- Directed by: Anita Lebeau
- Written by: Anita Lebeau
- Produced by: Michael Scott Jennifer Torrance
- Narrated by: Louise Marginet
- Music by: Robert Marginet
- Production company: National Film Board of Canada
- Distributed by: National Film Board of Canada
- Release date: 2003;
- Running time: 9 min 57 s
- Country: Canada
- Language: English

= Louise (2003 film) =

Louise is a 2003 animated short by Anita Lebeau, produced by the National Film Board of Canada. The film takes audiences through a day in the life of Lebeau's 96-year-old Belgian-Canadian grandmother, Louise Marginet, who narrates the film. Set in the rural community of Bruxelles, Manitoba, Louise features traditional music played by family as well as the Bruxelles Brass Band.
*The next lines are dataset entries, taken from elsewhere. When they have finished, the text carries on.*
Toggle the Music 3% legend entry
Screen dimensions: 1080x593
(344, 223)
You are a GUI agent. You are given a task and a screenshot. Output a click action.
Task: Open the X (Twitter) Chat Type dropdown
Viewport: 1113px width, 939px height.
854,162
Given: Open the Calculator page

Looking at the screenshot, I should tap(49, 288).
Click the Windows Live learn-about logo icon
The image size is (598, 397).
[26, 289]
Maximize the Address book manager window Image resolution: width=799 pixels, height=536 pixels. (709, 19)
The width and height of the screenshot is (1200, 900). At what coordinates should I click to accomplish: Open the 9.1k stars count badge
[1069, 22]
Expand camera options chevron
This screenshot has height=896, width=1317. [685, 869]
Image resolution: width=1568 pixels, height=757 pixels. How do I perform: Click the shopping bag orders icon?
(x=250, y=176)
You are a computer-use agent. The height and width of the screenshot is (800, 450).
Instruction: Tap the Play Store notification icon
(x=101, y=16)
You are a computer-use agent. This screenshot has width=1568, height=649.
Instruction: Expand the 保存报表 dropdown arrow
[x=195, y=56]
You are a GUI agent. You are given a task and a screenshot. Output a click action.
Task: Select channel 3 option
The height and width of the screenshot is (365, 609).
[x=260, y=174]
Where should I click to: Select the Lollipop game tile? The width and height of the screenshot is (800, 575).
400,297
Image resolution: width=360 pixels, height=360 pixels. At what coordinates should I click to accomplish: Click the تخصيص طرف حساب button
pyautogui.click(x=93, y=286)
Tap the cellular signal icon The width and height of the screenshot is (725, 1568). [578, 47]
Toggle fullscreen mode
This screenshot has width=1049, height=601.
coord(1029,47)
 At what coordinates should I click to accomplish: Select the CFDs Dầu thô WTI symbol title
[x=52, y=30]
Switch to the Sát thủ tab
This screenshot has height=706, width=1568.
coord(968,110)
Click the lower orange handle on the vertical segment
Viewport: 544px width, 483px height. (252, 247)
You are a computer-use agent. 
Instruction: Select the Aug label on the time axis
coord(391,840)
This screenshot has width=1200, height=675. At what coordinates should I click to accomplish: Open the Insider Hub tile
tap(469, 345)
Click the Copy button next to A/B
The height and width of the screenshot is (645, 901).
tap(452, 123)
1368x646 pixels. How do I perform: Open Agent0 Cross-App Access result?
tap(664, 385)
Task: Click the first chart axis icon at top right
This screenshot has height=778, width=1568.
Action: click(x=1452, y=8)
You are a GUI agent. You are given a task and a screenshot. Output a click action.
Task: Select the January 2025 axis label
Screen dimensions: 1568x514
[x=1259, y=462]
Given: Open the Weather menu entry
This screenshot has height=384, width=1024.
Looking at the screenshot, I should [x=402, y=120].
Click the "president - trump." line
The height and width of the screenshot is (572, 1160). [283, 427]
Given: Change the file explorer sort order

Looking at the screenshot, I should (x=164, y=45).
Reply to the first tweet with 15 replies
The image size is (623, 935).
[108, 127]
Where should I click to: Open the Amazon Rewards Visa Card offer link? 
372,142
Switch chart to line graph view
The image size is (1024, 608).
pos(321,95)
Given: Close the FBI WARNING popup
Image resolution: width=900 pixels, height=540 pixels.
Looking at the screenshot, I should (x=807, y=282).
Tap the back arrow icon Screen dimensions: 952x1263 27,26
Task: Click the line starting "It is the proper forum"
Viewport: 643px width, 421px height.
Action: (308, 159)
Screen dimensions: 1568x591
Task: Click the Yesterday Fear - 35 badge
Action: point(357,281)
Louise received 6 awards including the Hiroshima Prize at the Hiroshima International Animation Festival and the Canal J Jury Junior Award for Short Films at the Annecy International Animated Film Festival. The film was also nominated for best animated short at the 25th Genie Awards.

Louise was animated on paper by Lebeau, Jason Doll and John Tanasiciuk, with computer rendering. Lebeau had begun working on the film in 1998, before taking a break to raise her two children. When interviewed at Hiroshima, the filmmaker stated that her grandmother, who had died before the film was completed, was thrilled to have a movie made about her life and family.